> **About this exercise**: Take the entries below and give them back exactly. Leave out nothing.

******************************

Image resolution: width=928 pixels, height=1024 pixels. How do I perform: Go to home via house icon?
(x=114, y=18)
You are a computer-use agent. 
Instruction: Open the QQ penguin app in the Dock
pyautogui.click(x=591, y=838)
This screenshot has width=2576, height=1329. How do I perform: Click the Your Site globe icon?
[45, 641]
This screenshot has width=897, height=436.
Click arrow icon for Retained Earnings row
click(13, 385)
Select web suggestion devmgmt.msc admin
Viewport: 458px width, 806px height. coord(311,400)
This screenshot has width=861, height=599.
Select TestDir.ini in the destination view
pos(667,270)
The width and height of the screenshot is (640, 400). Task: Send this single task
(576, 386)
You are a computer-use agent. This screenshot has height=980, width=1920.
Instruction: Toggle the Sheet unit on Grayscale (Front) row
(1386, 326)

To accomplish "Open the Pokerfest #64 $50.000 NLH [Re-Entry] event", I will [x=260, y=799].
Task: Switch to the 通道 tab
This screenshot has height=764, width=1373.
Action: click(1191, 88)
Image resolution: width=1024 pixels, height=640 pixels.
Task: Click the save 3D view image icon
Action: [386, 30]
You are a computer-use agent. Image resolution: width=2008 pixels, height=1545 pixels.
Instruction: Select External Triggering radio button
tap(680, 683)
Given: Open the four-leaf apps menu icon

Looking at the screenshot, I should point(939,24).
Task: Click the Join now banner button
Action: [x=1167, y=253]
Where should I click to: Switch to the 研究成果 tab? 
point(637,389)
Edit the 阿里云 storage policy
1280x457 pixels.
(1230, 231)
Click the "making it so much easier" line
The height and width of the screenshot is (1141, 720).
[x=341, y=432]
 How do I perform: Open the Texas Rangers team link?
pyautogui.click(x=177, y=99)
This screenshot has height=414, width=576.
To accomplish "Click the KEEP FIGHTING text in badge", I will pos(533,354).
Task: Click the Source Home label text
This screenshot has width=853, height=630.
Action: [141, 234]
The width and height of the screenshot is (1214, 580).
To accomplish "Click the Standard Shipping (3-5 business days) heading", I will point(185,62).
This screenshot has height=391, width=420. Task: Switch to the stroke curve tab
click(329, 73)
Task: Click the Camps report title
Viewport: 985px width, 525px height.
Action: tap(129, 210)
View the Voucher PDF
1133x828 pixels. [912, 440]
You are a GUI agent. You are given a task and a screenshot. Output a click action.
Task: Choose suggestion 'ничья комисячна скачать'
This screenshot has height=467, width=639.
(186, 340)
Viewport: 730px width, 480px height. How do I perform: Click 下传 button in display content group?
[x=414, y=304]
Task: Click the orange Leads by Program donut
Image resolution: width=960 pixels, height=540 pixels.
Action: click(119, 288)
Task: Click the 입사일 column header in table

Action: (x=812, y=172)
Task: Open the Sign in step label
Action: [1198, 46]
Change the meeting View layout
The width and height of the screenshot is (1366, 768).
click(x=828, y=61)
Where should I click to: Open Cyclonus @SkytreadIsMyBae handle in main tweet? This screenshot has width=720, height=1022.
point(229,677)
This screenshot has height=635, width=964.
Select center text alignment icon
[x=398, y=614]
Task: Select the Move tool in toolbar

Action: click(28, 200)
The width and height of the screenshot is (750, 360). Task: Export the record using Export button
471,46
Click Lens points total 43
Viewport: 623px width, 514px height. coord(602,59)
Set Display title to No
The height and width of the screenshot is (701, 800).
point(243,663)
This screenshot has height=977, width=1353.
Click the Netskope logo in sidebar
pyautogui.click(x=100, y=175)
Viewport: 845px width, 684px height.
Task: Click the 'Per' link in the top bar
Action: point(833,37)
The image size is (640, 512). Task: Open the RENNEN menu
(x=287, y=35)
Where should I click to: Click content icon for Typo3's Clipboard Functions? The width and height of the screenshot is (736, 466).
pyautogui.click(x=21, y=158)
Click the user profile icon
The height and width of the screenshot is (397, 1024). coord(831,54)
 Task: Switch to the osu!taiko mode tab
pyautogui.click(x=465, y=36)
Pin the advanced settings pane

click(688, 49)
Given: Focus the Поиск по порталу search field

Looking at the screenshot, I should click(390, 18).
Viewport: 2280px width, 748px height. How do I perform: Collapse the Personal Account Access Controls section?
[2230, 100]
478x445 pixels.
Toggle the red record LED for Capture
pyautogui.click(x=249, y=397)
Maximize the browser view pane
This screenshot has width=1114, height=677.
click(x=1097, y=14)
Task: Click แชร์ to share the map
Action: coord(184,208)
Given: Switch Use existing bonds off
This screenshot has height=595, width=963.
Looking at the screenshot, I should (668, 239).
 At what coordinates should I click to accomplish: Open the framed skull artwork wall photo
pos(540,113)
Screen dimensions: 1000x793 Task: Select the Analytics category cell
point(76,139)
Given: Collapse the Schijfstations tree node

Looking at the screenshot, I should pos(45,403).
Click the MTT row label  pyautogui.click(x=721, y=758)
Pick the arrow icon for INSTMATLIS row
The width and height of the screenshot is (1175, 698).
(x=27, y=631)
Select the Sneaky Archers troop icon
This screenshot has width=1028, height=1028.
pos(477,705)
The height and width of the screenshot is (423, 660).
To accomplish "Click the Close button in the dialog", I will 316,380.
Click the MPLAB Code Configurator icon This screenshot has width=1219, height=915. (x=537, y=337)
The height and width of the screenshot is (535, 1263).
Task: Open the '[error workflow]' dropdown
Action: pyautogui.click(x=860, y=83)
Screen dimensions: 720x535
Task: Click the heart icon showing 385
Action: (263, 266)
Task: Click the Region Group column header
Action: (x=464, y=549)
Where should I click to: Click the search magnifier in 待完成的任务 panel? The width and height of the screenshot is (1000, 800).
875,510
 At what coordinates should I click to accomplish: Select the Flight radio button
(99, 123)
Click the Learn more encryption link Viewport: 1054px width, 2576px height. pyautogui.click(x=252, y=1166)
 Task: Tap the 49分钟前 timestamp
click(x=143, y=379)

******************************

> **Answer box**:
Image resolution: width=928 pixels, height=1024 pixels. How do I perform: Go to home via house icon?
(x=114, y=18)
You are a computer-use agent. 
Instruction: Open the QQ penguin app in the Dock
pyautogui.click(x=591, y=838)
This screenshot has width=2576, height=1329. How do I perform: Click the Your Site globe icon?
[45, 641]
This screenshot has width=897, height=436.
Click arrow icon for Retained Earnings row
click(13, 385)
Select web suggestion devmgmt.msc admin
Viewport: 458px width, 806px height. coord(311,400)
This screenshot has width=861, height=599.
Select TestDir.ini in the destination view
pos(667,270)
The width and height of the screenshot is (640, 400). Task: Send this single task
(576, 386)
You are a computer-use agent. This screenshot has height=980, width=1920.
Instruction: Toggle the Sheet unit on Grayscale (Front) row
(1386, 326)

To accomplish "Open the Pokerfest #64 $50.000 NLH [Re-Entry] event", I will [x=260, y=799].
Task: Switch to the 通道 tab
This screenshot has height=764, width=1373.
Action: click(1191, 88)
Image resolution: width=1024 pixels, height=640 pixels.
Task: Click the save 3D view image icon
Action: [386, 30]
You are a computer-use agent. Image resolution: width=2008 pixels, height=1545 pixels.
Instruction: Select External Triggering radio button
tap(680, 683)
Given: Open the four-leaf apps menu icon

Looking at the screenshot, I should point(939,24).
Task: Click the Join now banner button
Action: [x=1167, y=253]
Where should I click to: Switch to the 研究成果 tab? 
point(637,389)
Edit the 阿里云 storage policy
1280x457 pixels.
(1230, 231)
Click the "making it so much easier" line
The height and width of the screenshot is (1141, 720).
[x=341, y=432]
 How do I perform: Open the Texas Rangers team link?
pyautogui.click(x=177, y=99)
This screenshot has height=414, width=576.
To accomplish "Click the KEEP FIGHTING text in badge", I will pos(533,354).
Task: Click the Source Home label text
This screenshot has width=853, height=630.
Action: [141, 234]
The width and height of the screenshot is (1214, 580).
To accomplish "Click the Standard Shipping (3-5 business days) heading", I will point(185,62).
This screenshot has height=391, width=420. Task: Switch to the stroke curve tab
click(329, 73)
Task: Click the Camps report title
Viewport: 985px width, 525px height.
Action: tap(129, 210)
View the Voucher PDF
1133x828 pixels. [912, 440]
You are a GUI agent. You are given a task and a screenshot. Output a click action.
Task: Choose suggestion 'ничья комисячна скачать'
This screenshot has height=467, width=639.
(186, 340)
Viewport: 730px width, 480px height. How do I perform: Click 下传 button in display content group?
[x=414, y=304]
Task: Click the orange Leads by Program donut
Image resolution: width=960 pixels, height=540 pixels.
Action: click(119, 288)
Task: Click the 입사일 column header in table

Action: (x=812, y=172)
Task: Open the Sign in step label
Action: [1198, 46]
Change the meeting View layout
The width and height of the screenshot is (1366, 768).
click(x=828, y=61)
Where should I click to: Open Cyclonus @SkytreadIsMyBae handle in main tweet? This screenshot has width=720, height=1022.
point(229,677)
This screenshot has height=635, width=964.
Select center text alignment icon
[x=398, y=614]
Task: Select the Move tool in toolbar

Action: click(28, 200)
The width and height of the screenshot is (750, 360). Task: Export the record using Export button
471,46
Click Lens points total 43
Viewport: 623px width, 514px height. coord(602,59)
Set Display title to No
The height and width of the screenshot is (701, 800).
point(243,663)
This screenshot has height=977, width=1353.
Click the Netskope logo in sidebar
pyautogui.click(x=100, y=175)
Viewport: 845px width, 684px height.
Task: Click the 'Per' link in the top bar
Action: point(833,37)
The image size is (640, 512). Task: Open the RENNEN menu
(x=287, y=35)
Where should I click to: Click content icon for Typo3's Clipboard Functions? The width and height of the screenshot is (736, 466).
pyautogui.click(x=21, y=158)
Click the user profile icon
The height and width of the screenshot is (397, 1024). coord(831,54)
 Task: Switch to the osu!taiko mode tab
pyautogui.click(x=465, y=36)
Pin the advanced settings pane

click(688, 49)
Given: Focus the Поиск по порталу search field

Looking at the screenshot, I should click(390, 18).
Viewport: 2280px width, 748px height. How do I perform: Collapse the Personal Account Access Controls section?
[2230, 100]
478x445 pixels.
Toggle the red record LED for Capture
pyautogui.click(x=249, y=397)
Maximize the browser view pane
This screenshot has width=1114, height=677.
click(x=1097, y=14)
Task: Click แชร์ to share the map
Action: coord(184,208)
Given: Switch Use existing bonds off
This screenshot has height=595, width=963.
Looking at the screenshot, I should (668, 239).
 At what coordinates should I click to accomplish: Open the framed skull artwork wall photo
pos(540,113)
Screen dimensions: 1000x793 Task: Select the Analytics category cell
point(76,139)
Given: Collapse the Schijfstations tree node

Looking at the screenshot, I should pos(45,403).
Click the MTT row label  pyautogui.click(x=721, y=758)
Pick the arrow icon for INSTMATLIS row
The width and height of the screenshot is (1175, 698).
(x=27, y=631)
Select the Sneaky Archers troop icon
This screenshot has width=1028, height=1028.
pos(477,705)
The height and width of the screenshot is (423, 660).
To accomplish "Click the Close button in the dialog", I will 316,380.
Click the MPLAB Code Configurator icon This screenshot has width=1219, height=915. (x=537, y=337)
The height and width of the screenshot is (535, 1263).
Task: Open the '[error workflow]' dropdown
Action: pyautogui.click(x=860, y=83)
Screen dimensions: 720x535
Task: Click the heart icon showing 385
Action: (263, 266)
Task: Click the Region Group column header
Action: (x=464, y=549)
Where should I click to: Click the search magnifier in 待完成的任务 panel? The width and height of the screenshot is (1000, 800).
875,510
 At what coordinates should I click to accomplish: Select the Flight radio button
(99, 123)
Click the Learn more encryption link Viewport: 1054px width, 2576px height. pyautogui.click(x=252, y=1166)
 Task: Tap the 49分钟前 timestamp
click(x=143, y=379)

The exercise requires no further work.